What is Light Rail Transit?




Almost all transit built in the United States since 1980 has been ‘light rail transit’ (LRT)--but ‘light rail’ is a regulatory classification for a vehicle, not a type of transit. The term ‘light rail transit’ covers a wide range of types of propulsion, guideway, and operating characteristics. A clearer articulation of the characteristics of different light rail systems would help to better determine the relationship between transit investment and associated outcomes.

The US is slowly emerging from a transit Dark Age. The combination of subsidized competition and public dis-investment effectively expurgated most urban passenger rail systems from existence. It is necessary to re-invent, or rediscover, the constitutive elements of effect transit systems. Historically, there have been many different types of rail transit systems, but they fall into a small number of distinct types, which might be called suburban railways, street railways, rapid transit systems, and tram-trains.

Suburban railways link major cities to suburban locations distant from the central city. They linked independent towns to a nearby major city. Suburban railways are characterized by high speeds and a very limited number of stops, and characteristically bypassed the outer edges of an urbanized area to reach a central location. The require exclusive guide-way, but their relatively infrequent operation (hourly) means that this requirement can be met through temporary physical separation (crossing gates) rather than the full cost of grade separation.

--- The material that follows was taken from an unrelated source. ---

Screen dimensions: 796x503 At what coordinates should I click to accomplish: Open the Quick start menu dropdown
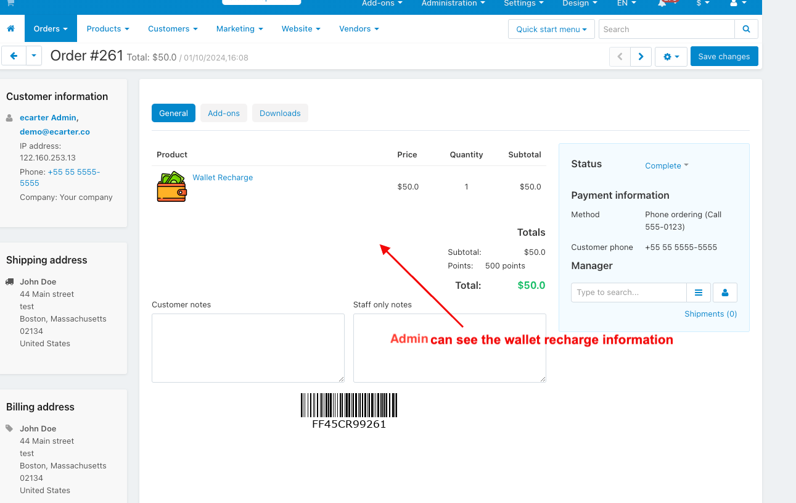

Street railways develop from the horse-cart service. Initially steam powered, the nuisance presented by the smoke and cinders meant that almost all systems were eventually electrified. Acting more as labor-saving devices, they acted as a ‘pedestrian extender’, rarely traveling much faster than a running man, and stopping frequently. In Europe, the modern implementation is known as a ‘Tram’; in America, as a ‘Streetcar’.

Rapid Transit systems represent yielding to necessity. In locations where cost or difficulty of obtaining sufficient surface right of way (viz: London, NYC, Chicago) underground or elevated construction was necessary. Full grade eliminates the need for sudden stops, making much higher speeds possible. The lack of cross-traffic also makes much higher headways possible, so that it is possible to run a very large number of trains on the same section of track. A bare handful of metropolitan areas have been able to fund the construction of new rapid transit corridors.

Tram-trains operate as railways outside of cities, but as street railways within them. Adapted from the ‘City-Rail’ system in Karlsruhe, Germany, it represents the revival of a historical form of American transit, the ‘Inter-urban’. Inter-urban’s were passenger rail lines running along freight railway right of way between cities, but on city streets within the city. They represent an effort to reduce the friction of transportation, by obviating the need for a mode-switch from train to tram at the edge of the dense, pedestrian oriented central core.


Every implementation of mass transit system represents a trade-off between cost, speed, and access. Evidence suggests that the trade-offs are not entirely granular, but rather represent a series of ‘market niches’ or functional classes of transit. The same classes of transit emerge independently, repeatedly, in different locations, at different times. Analyzing the characteristics of light rail determines that there are ‘functional classes’ of LRT, with different service characteristics, which resemble the service characteristics of historic transit modes.